A brain circuit group called the basal ganglia play a role in PD symptoms. The basal ganglia have adenosine A2A receptors that are located next to dopamine receptors. Scientists have found activating the dopamine receptor or blocking the adenosine A2A receptor can improve PD symptoms.

Istradefylline, an adenosine A2A receptor antagonist improves motor symptom fluctuations. It received U.S. FDA approval in 2019.

Managing Non-motor Symptoms

Non-motor symptoms are common in Parkinson’s and can be more challenging than motor symptoms. There are many management medications available.

Orthostatic hypotension

About one-third of people living with PD experience a significant blood pressure drop upon standing, known as orthostatic hypotension; certain medications can worsen this. This drop can cause lightheadedness or fainting, and other symptoms.

Droxidopa (NORTHERA®) treats lightheadedness. It should not be taken within five hours of bedtime. Side effects include headache, dizziness, nausea, fatigue and high blood pressure when lying down.

Psychosis

Confusion, hallucinations and delusions can be experienced by up to 70 percent of people living with Parkinson’s. The disease itself or PD medications can cause PD-associated psychosis.

The newest treatment, pimavanserin (NUPLAZID®), does not block dopamine or worsen motor symptoms. It can improve hallucinations, delusions, night-time sleep and daytime sleepiness. Side effects include nausea, confusion and hallucinations. Older options have treatment shortcomings.

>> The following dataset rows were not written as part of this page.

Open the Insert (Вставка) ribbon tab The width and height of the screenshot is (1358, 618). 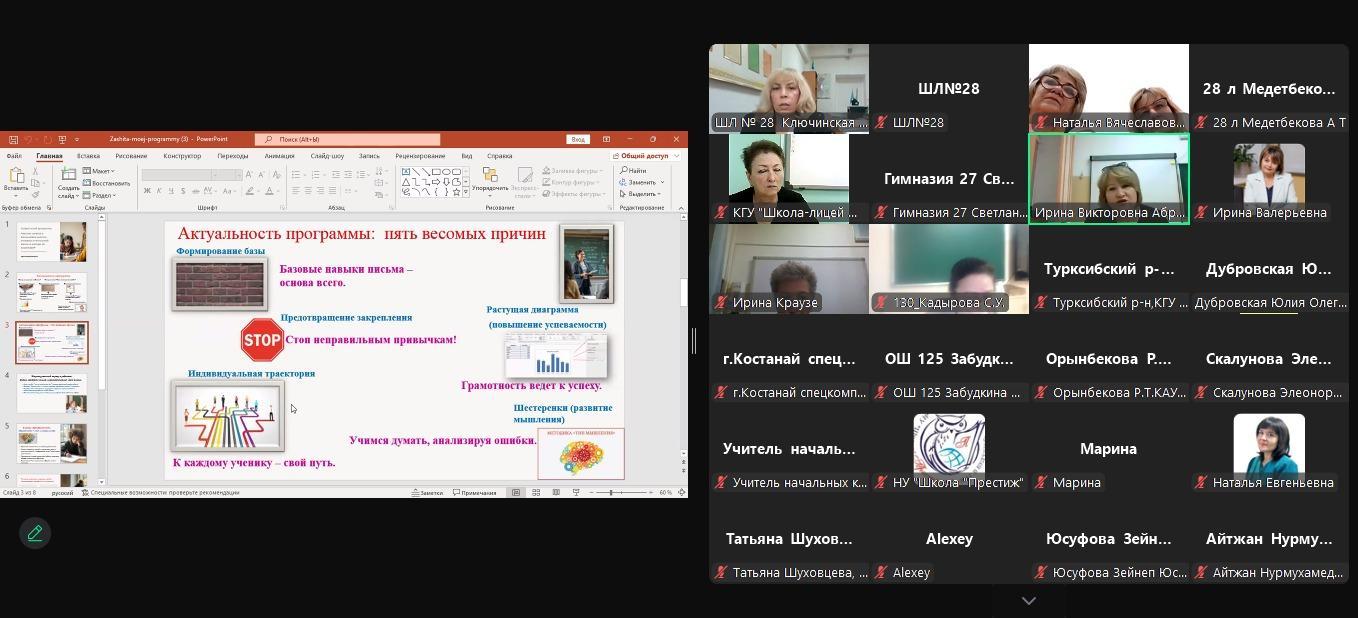click(x=88, y=156)
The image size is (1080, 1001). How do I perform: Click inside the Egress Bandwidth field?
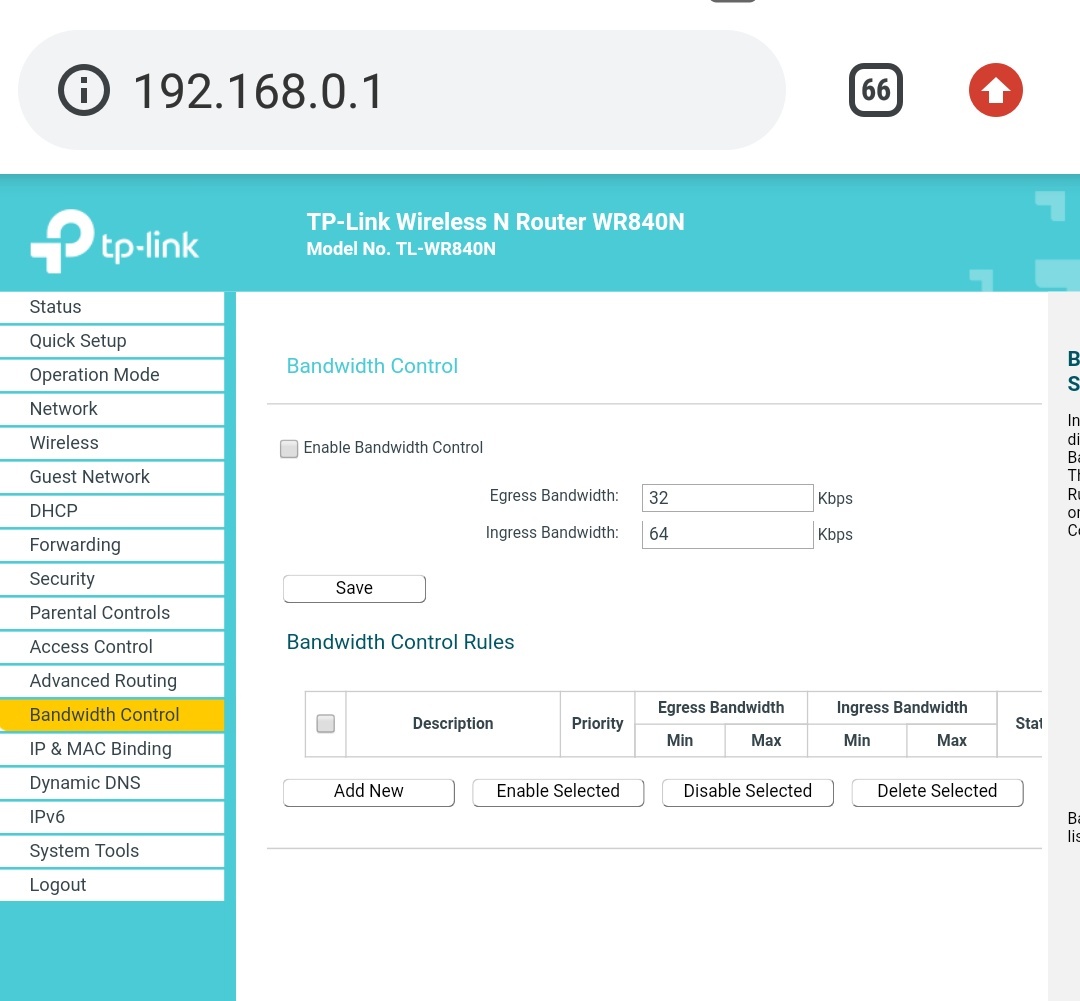[x=727, y=497]
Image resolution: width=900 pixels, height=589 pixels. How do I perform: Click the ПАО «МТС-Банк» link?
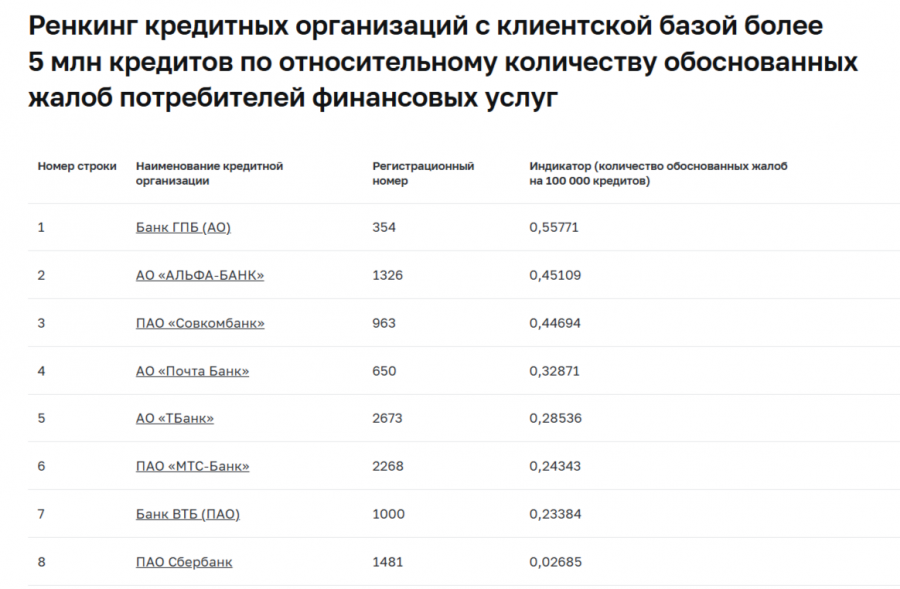pos(192,466)
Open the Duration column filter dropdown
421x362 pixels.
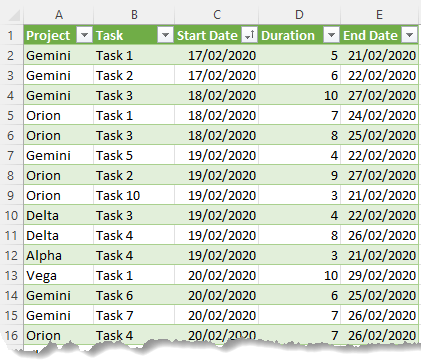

Clozapine (Clozaril) requires weekly blood tests, and though quetiapine prescribed off-label hasn’t been shown effective across several randomized Parkinson’s disease clinical trials many Parkinson experts believe it is helpful for hallucinations.

Drooling

The FDA recently approved the botulinum toxins XEOMIN® (incobotulinumtoxinA) and MYOBLOC® (rimabotulinumtoxinB) to treat sialorrhea, or drooling, a common Parkinson’s symptom. MYOBLOC is also be used to treat PD-related sustained cramping, or dystonia.

Rivastigamine

The rivastigmine (Exelon®) patch, a treatment for Alzheimer’s, can improve mild cognitive impairment or dementia in Parkinson’s. Donezepil (Aricept) can also be used.

Sleep disorders

PD-related brain changes can cause sleep challenges. People with rapid eye movement sleep behavior disorder (RBD) do not have normal muscle relaxation while dreaming, causing them to act out dreams during REM sleep. Clonazepam and melatonin can be used to improve symptoms.

Surgical Interventions

This multi-procedure surgery inserts electrodes into a motor-function targeted brain area; an implanted impulse generator battery then stimulates this area with electrical impulse to improve “on” time. Users are given a DBS control device. Manufactures Abbott, Boston Scientific and Medtronic have all made recent improvements to these devices.